▶ _Prompt_: Collect every line of the items below that contains the word "Task". Case counts.

[Interface element records]
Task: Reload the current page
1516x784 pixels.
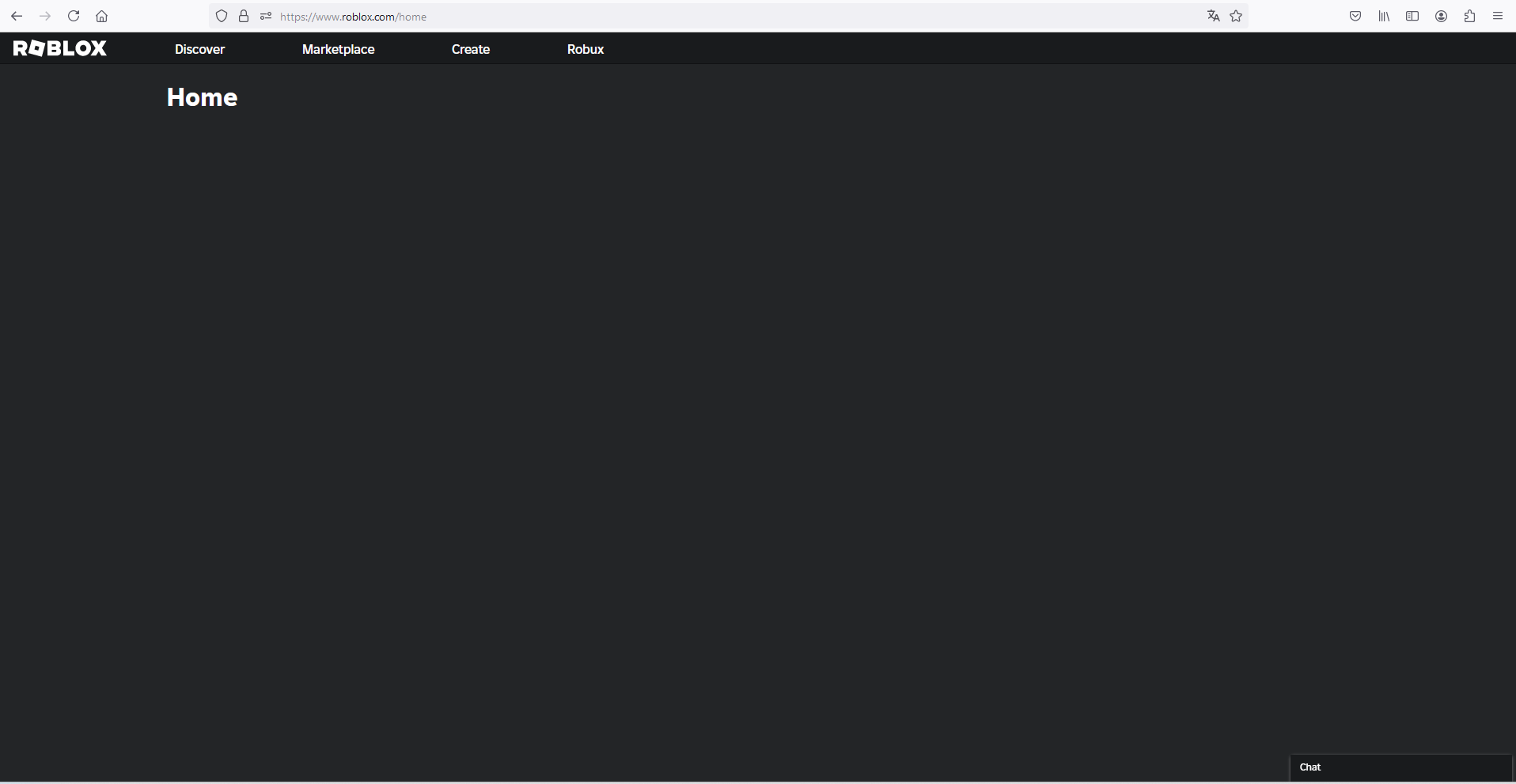Action: pyautogui.click(x=74, y=16)
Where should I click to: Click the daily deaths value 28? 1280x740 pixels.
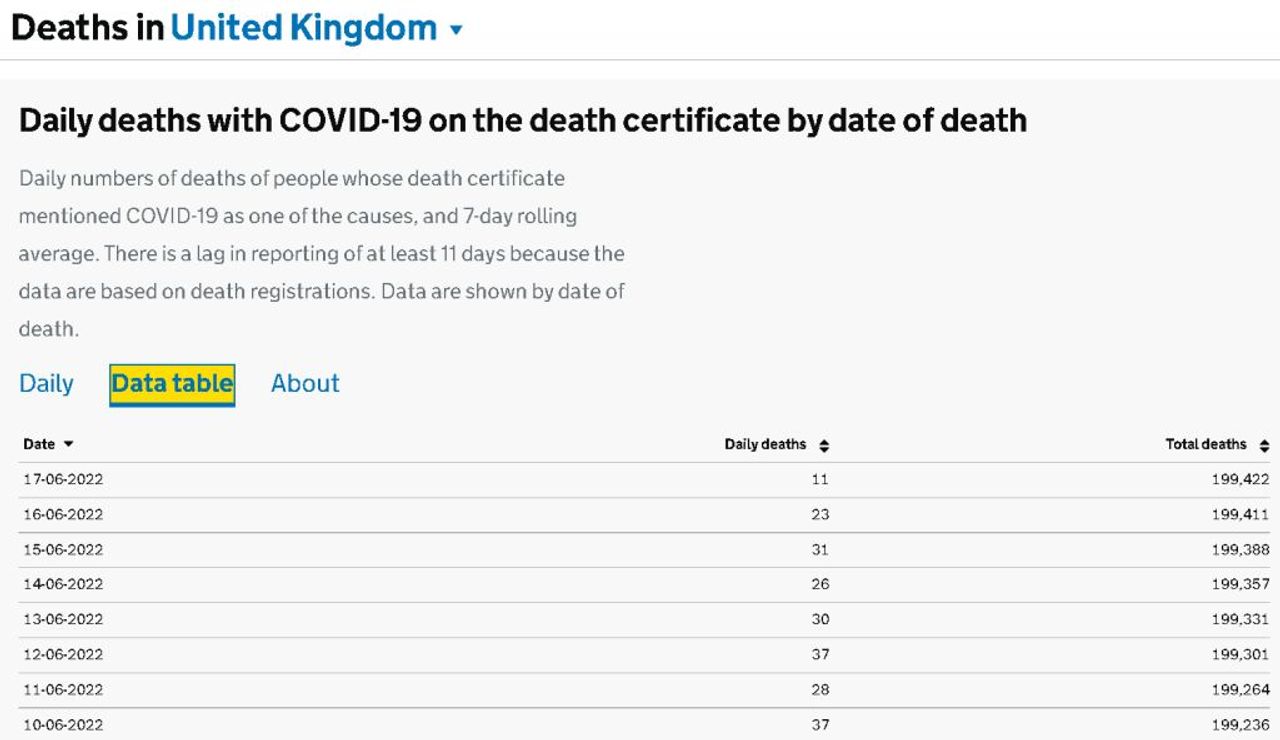click(x=820, y=689)
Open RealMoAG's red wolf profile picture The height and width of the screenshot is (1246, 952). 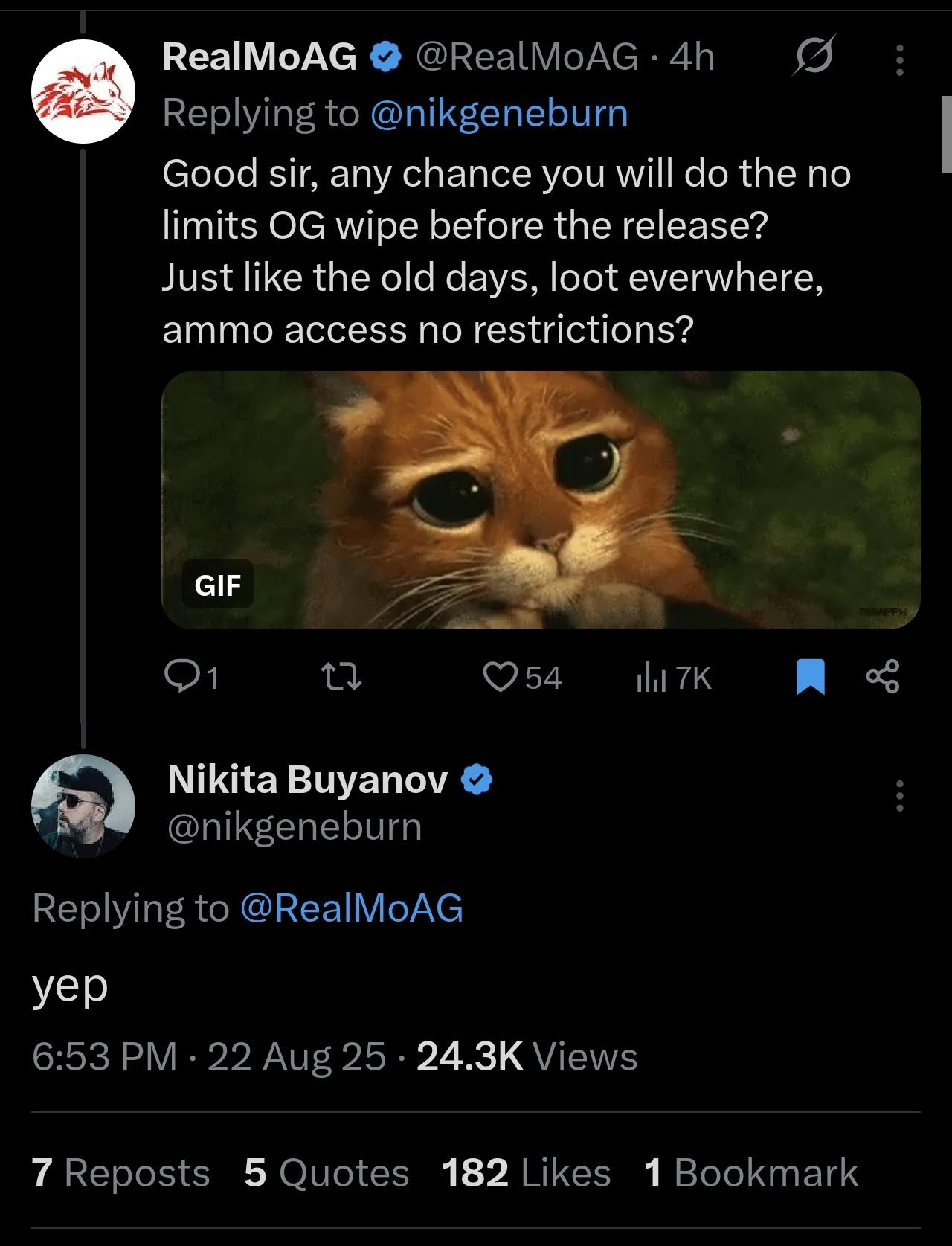tap(83, 91)
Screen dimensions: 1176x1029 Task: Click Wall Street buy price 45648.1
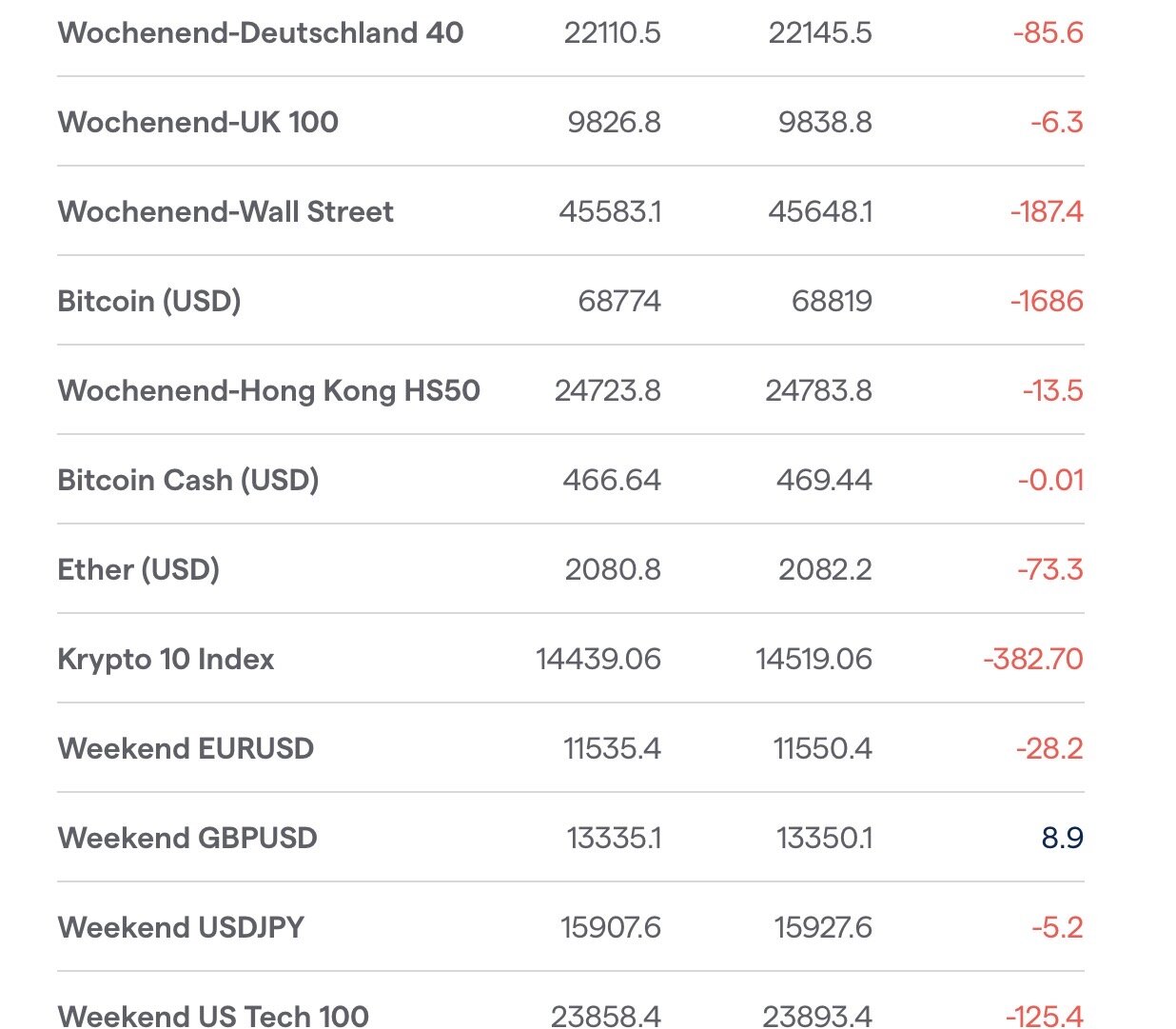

▶ _Response below_:
Task: Reload the current page
Screen dimensions: 1176x1029 Task: Click Wall Street buy price 45648.1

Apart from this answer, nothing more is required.